Как Ваши успехи, ослепительный старший лейтенант? Ваша фотография, на которой Вы в море цветов, меня обрадовала. Ирочка, если Вам действительно придется уехать из П., то прошу заехать к нам. Это вполне возможное предприятие, если я скажу Вам, что резерв политотдела находится в нескольких километрах от той деревни, где мы с Вами встречались последний раз.
Вот, милая Ирочка, какие у меня дела. С работой пока в порядке. Безусловно, есть мелкие неприятности, но где их не бывает? Комиссар ко мне относится хорошо, начальник ценит мою работу, может быть, даже несколько преувеличивая мои заслуги. Во всяком случае, когда я попросилась отпустить меня на фронт, — мне категорически отказали. Благо, у меня хорошие отношения с Т. и он обещал мне подобрать хорошее место в одной из дивизий.
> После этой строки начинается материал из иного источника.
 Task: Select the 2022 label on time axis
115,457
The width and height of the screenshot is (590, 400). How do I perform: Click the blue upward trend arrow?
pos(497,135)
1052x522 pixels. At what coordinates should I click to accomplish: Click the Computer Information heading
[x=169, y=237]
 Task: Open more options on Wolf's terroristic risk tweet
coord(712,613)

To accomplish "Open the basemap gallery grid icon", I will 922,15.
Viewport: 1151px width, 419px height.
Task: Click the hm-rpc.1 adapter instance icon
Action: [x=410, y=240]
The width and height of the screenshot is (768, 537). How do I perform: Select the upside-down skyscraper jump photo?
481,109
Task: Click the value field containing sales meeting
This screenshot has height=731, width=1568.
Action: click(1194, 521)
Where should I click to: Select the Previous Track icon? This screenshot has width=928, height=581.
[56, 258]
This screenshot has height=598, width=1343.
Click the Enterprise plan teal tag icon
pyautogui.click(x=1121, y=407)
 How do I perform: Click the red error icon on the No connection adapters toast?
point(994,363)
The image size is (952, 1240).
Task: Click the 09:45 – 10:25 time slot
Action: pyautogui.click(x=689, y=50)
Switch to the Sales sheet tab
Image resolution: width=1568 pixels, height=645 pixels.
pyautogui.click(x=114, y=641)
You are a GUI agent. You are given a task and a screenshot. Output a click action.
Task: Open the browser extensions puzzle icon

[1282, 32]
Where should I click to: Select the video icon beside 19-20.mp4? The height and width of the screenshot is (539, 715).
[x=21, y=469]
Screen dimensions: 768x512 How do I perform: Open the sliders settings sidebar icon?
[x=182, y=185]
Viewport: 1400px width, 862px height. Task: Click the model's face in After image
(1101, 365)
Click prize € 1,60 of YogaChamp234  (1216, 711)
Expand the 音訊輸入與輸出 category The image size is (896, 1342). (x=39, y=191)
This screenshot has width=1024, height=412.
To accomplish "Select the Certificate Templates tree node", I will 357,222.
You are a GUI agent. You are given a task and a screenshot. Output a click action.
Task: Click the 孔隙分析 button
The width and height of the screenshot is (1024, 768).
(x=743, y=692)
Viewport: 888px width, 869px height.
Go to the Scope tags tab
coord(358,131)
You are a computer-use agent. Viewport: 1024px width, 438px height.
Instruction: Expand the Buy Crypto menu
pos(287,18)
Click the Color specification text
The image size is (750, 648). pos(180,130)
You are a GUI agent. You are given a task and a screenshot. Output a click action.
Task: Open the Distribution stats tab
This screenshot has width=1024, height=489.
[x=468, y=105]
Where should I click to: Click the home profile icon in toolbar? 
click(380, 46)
Стихи переписывать нет времени. Когда-нибудь наберусь храбрости и пришлю все залпом. Пишите, дорогая. Целую Вас крепко, Оля».
Письмо второе!
«24.10.43 г.
Утро туманное, утро седое. Уже третий год нашей армейской жизни. Сколько перемен! Помните поэму Лермонтова „Боярин и т. д.“? Так вот мы возле „боярина“. Ваше письмо меня страшно обрадовало. Если бы Вы знали, как повеяло от него старым добрым временем?! Да, наша жизнь с Вами одинакова. Только прибавьте к этому небесную и земную музыку в огромном количестве, день и ночь терзающую слух. Трудно мне, не раз я рисковала всем, и странно, что осталась жива. Но жизнь эта интересна и увлекательна. Я еще верю в прекрасное, верю в счастье. Неисправимая фантазерка!
Вас я прекрасно понимаю, но это не только Ваш характер виновен, это происходит со всеми. Просто народ устал, измучился, обнажились какие-то доисторические черты характеров, человеческих лиц. Нет времени на соблюдение правил приличия, жизнь идет в бешеном темпе галопа, и людей терзает мысль: „А вдруг она оборвется?..“ Как правильна формулировка: „Бытие определяет сознание“. И как изменилось мое настоящее „я“, какие странные (на прежний взгляд) стала я совершать поступки… Но оставим эту неприятную тему до встречи, нам обязательно нужно разыскать друг друга после войны — ведь мы не поделились еще многими мыслями о событиях нашей военной жизни…»
А вот письмо Шуре Верещагиной, моей подруге по госпиталю:
«21 февраля 1944 года.
Если говорят, что каждое облачко в небе — это упущенное человеческое счастье, то на моем горизонте сплошные тучи и беспрерывный дождь.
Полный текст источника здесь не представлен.